"All humans are members of the same body Created from one essence"

"Human beings are members of a whole in creation of one essence and soul. If one member is afflicted with pain, other members uneasy will remain."

Saturday, 19 June 2010

The Gifts of Poetry

Edward Hirsh uses the metaphor of a message in a bottle to describe poetry's relationship to its readers. The poet "crafts it, sends it out on unknown waters of time and place, and hopes that it will find readers and generate a response."

Hirsch takes the analogy further by claiming, "The reader completes the poem, in the process bringing to it his or her own past experiences."

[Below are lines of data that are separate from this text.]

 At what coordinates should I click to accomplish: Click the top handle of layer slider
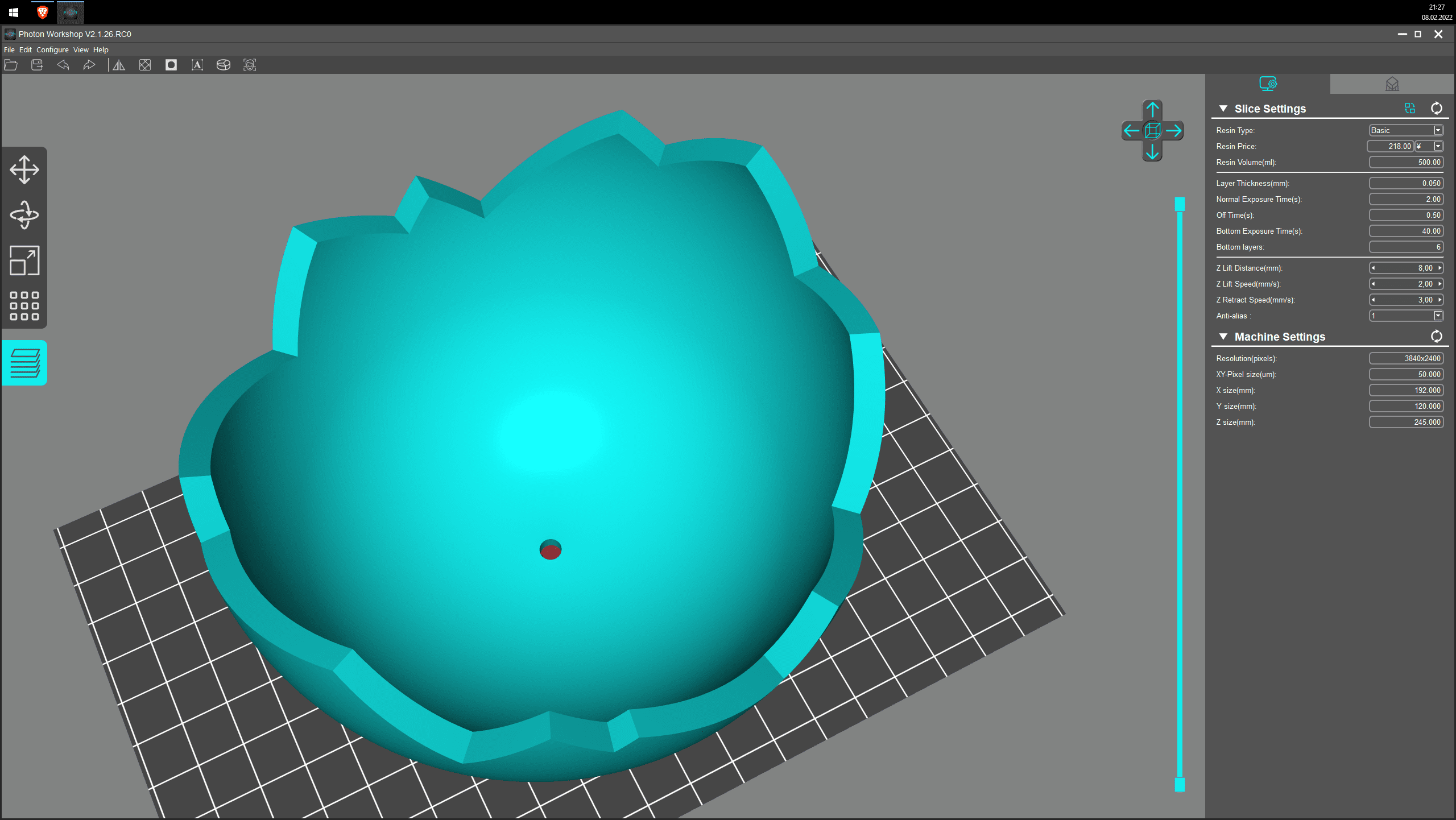pos(1180,204)
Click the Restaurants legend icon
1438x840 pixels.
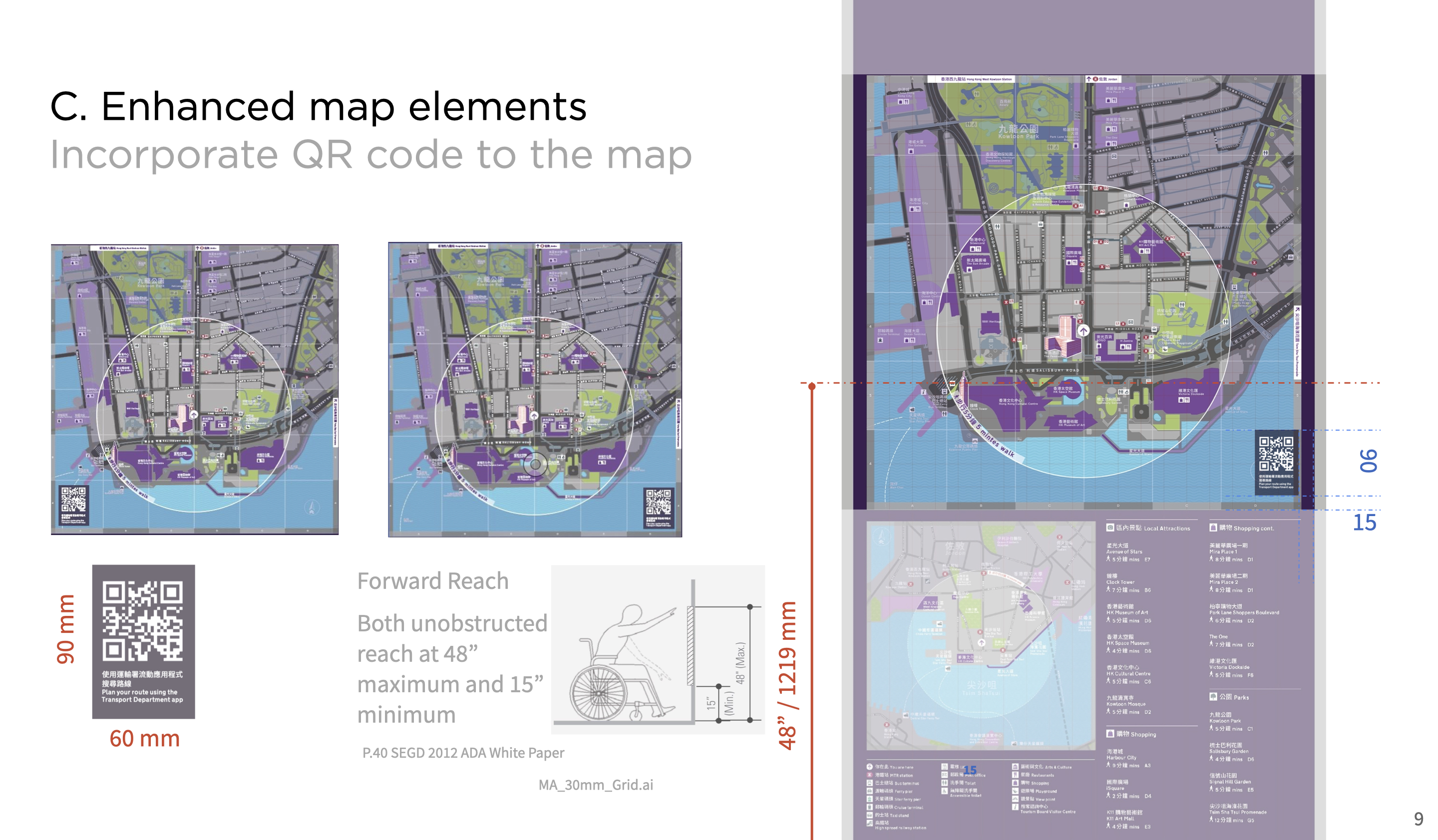pyautogui.click(x=1015, y=775)
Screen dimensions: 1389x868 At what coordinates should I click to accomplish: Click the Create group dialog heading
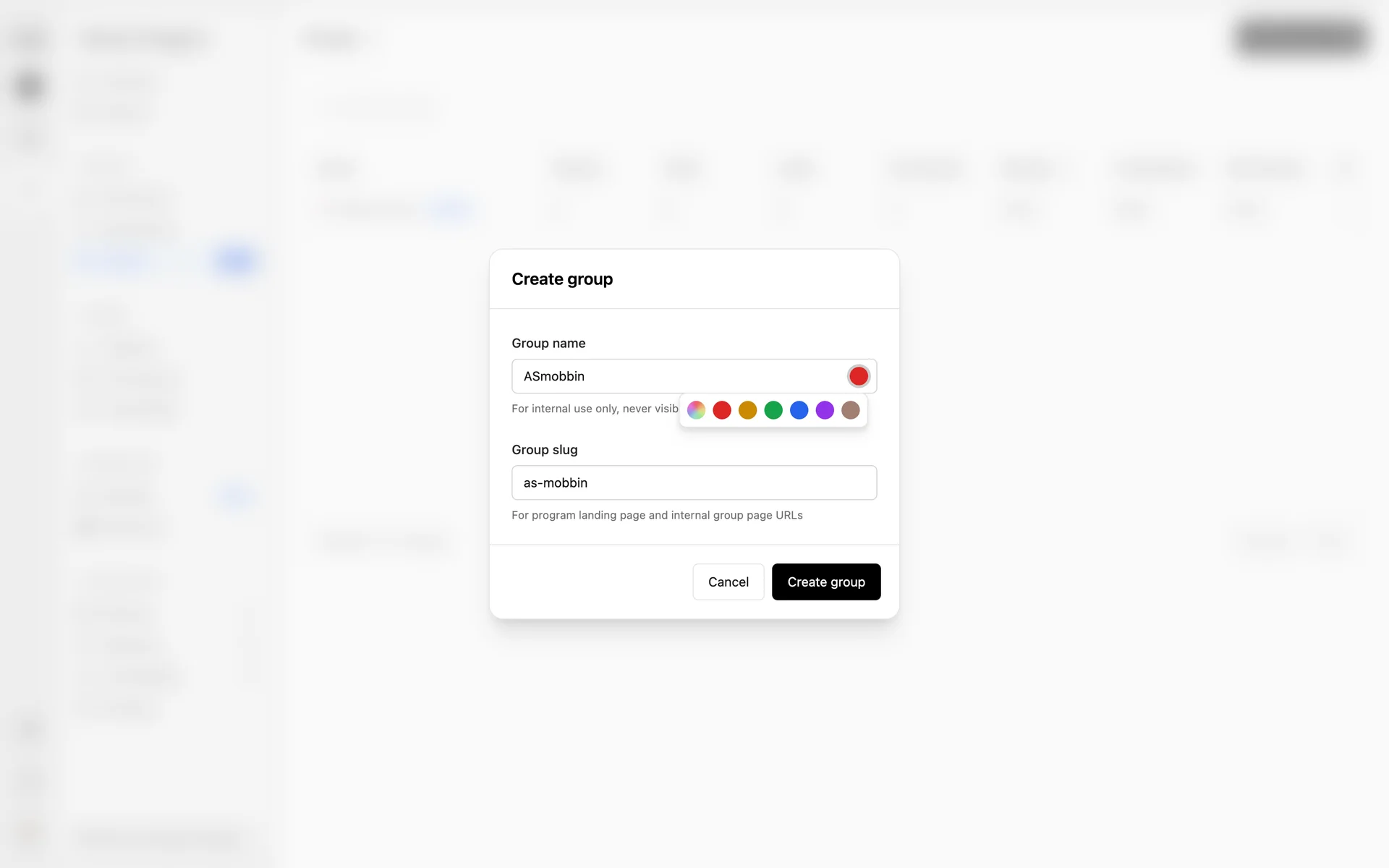pos(561,279)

Frost claimed that a poem "begins in delight and ends in wisdom." Frost's poems are indeed transformative. The poet's ultimate goal is expression and communication.

Frost's poems offer this gift of fresh knowledge. "Nothing Gold Can Stay" (Frost, 1995, p. 206) consists of an eight-line stanza (an octet) and written in aphoristic language. He gives us astute insights about nature, humanity, and the universe.

"Nature's first green is gold, Her hardest hue to hold. Her early leaf's a flower; But only so an hour. Then leaf subsides to leaf. So Eden sank to grief So dawn goes down to day. Nothing gold can stay."

Some adolescent readers think that poetry provides them knowledge, clarity, comfort, and truth. We had a poetry slam in our middle and high school and we have witnessed how imaginative and creative they are! Poetry helps teacher develop imaginative and creative students and educators know how difficult is the task to raise these qualities into students.

Jay Parini writes, "Poets articulate thoughts and feelings in ways that clarify both; they hold a mirror of sorts up to the mind if not the world, and their poems reflect our deepest imaginings."

Jay Parini suggests that poetry finds words "that connect past to present, thereby transforming the present reality from something intolerable to something one can live with, even love."